You can further validate moves by looking for support from volume data. Volume on the breakout of yesterday’s high or low will support your move. You can also use moving averages to trade with the trend.
However, the downside of that is that you will need to be tuned in closely to your 30-minute charts. This method requires patience. Some days you will have to wait until later in the trading session for a breakout.
There are a vast number of techniques out there, including scalping strategies. Your task is to find a strategy that compliments your trading style.
The DAX is a complex marketplace, where prices rise and fall in response to news events. Therefore, keeping up to date with the news is vital. Put simply, the latest news will help you make better price predictions.
You can find German DAX 40 live index news today, from a variety of sources. For example, you can get the index and news from Yahoo Finance. Bloomberg is another popular location to go to for DAX 40 forecasts and discussions. You can also find official DAX websites that will keep you up to date with opening and closing prices, plus economic events that may impact their indices.
Staying tuned into the news will allow you to maintain an edge over the market. You can react rapidly to terrorist incidents, political announcements, and any other events that will cause a shift in price.
Peter Lynch pointed out, “All the math you need in the stock market you get in the fourth grade.” However, school is not over. Understanding the complexities of the DAX requires utilising the range of resources around you.
To name just a few that you can use to supplement your DAX knowledge and enhance your trading performance:
- Books & ebooks – You can find books on every aspect of DAX trading, no matter how niche.
- PDFs – These can help you read DAX values, live quotes, and updates. You can learn how to tell which holdings are doing well and worth day trading.
- Charts & graphs – These will help you make predictions for today, tomorrow, and the future. Plus, learning to read charts in real time will aide with your fundamental analysis.
- Forums & chatrooms – You can question experienced traders on everything from levels to watch to trading after hours. They can help you get to grips with pivots and quotations. Seeking a range of opinions can also help you achieve trading diversity.
- Online courses & video tutorials – Learn how to set up charts, screen stocks, and execute trades, from some of the most successful traders out there.
All of the above will help bolster your end of day profits. Traders that believe they already know it all, often find they get swallowed up by the markets and spat out broke. So, check your DAX 40 calendar and use the trading holidays to get market smart.
DAX Automated Trading
Once you’ve ironed out any creases in your DAX day trading strategy, why not consider using automated trading systems to increase your profits? These algorithms act like day trading robots. Once you’ve programmed in your criteria, they will enter and execute trades on your behalf. This enables you to make far more trades than you ever would manually, increasing your overall potential profit.
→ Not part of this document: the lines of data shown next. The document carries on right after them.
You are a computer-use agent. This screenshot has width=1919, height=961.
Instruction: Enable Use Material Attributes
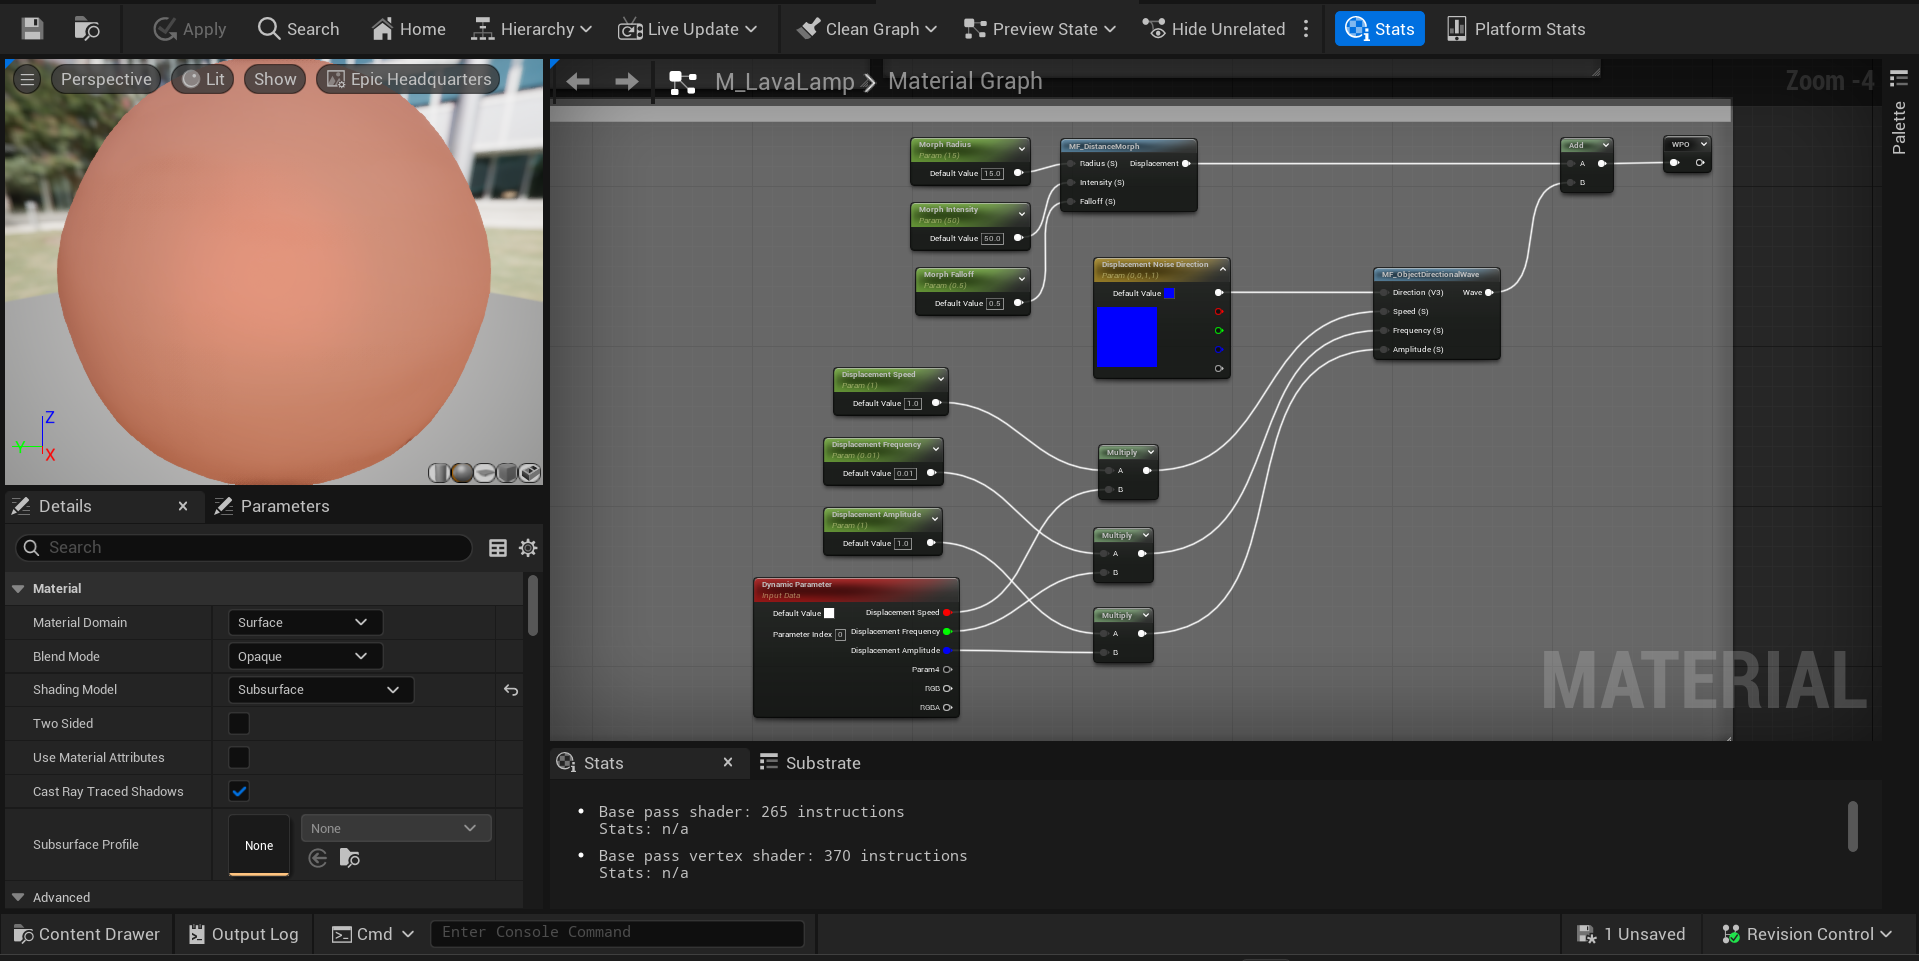(x=238, y=757)
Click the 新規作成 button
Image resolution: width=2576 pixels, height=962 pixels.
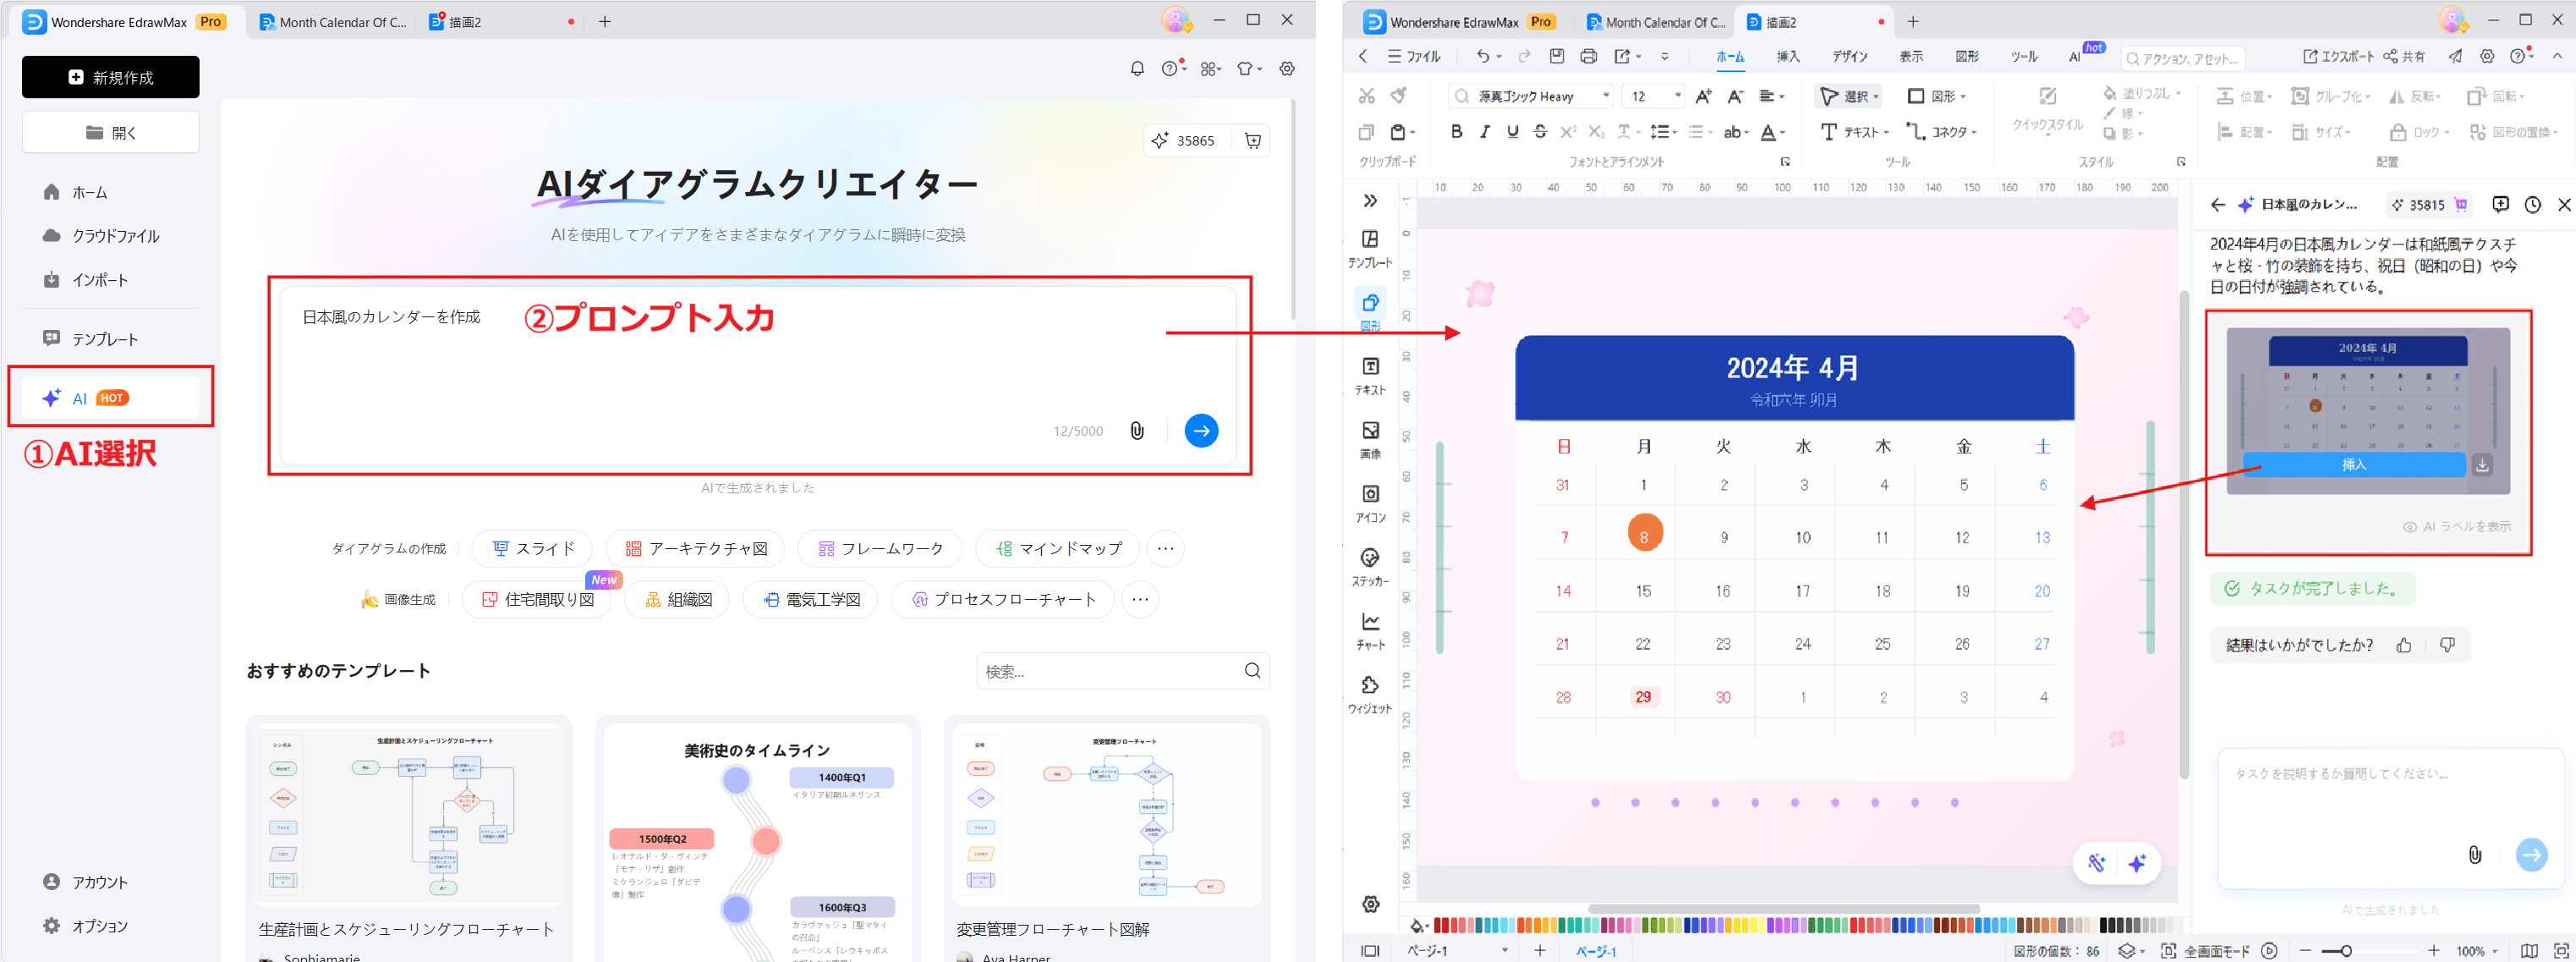110,77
It may seem time-consuming, but a DAX trading journal is an excellent way to monitor and improve your trading performance. You can use a straightforward excel spreadsheet, you just need to note the following information:
- Entry & exit position
- Purchase & sale date & time
- Reason for making the trade
With this data in front of you, you will find it far easier to identify flaws in your strategy. Those without a trading journal often go on far longer making expensive mistakes, before ascertaining where they went wrong.
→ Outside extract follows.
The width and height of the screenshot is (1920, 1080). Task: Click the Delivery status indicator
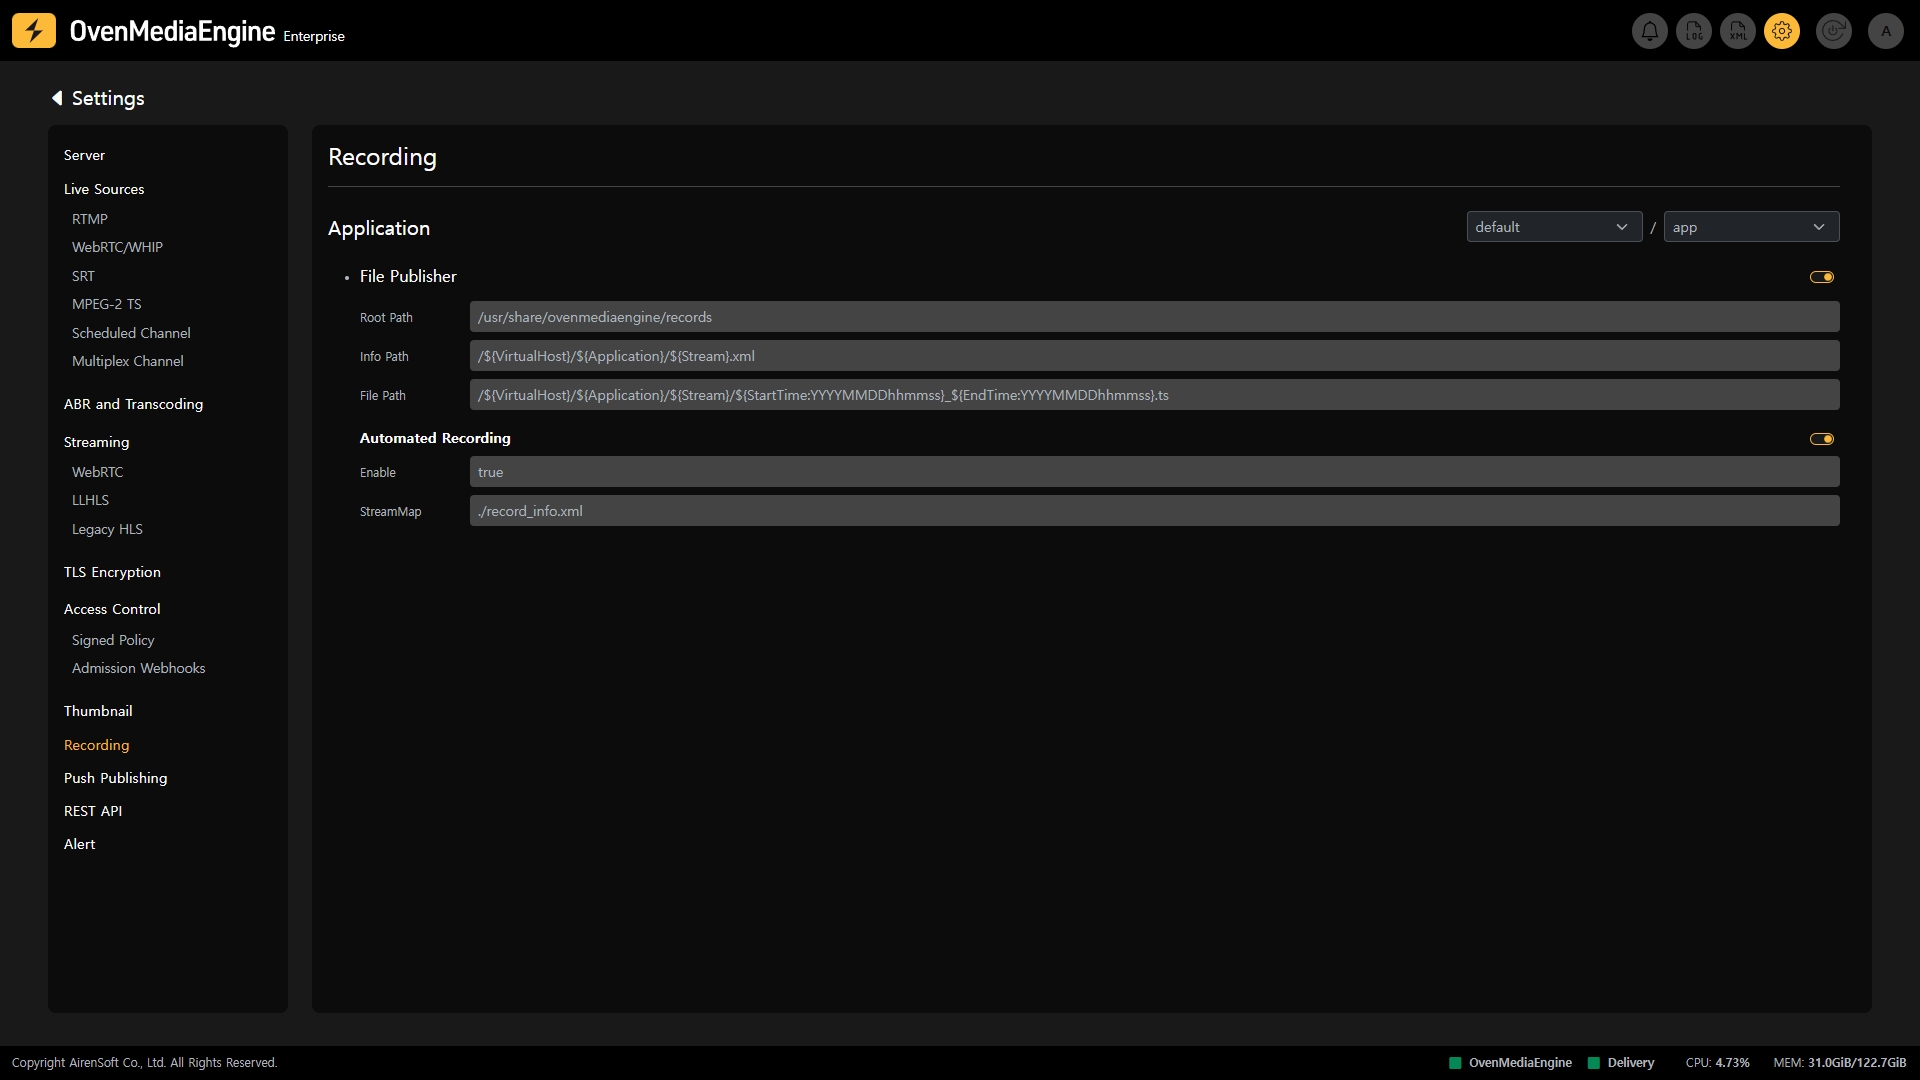tap(1621, 1063)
For more top day trading pointers, see our tips page.
Germany’s DAX is one of the most influential stock market indexes in the world, and arguably the most important in Europe. It is used as a thermometer to measure both the German and global economies. It is also used by investors to gauge market sentiment. To succeed at day trading the DAX you will need an effective strategy, plus you need to utilise the range of resources and tips outlined above.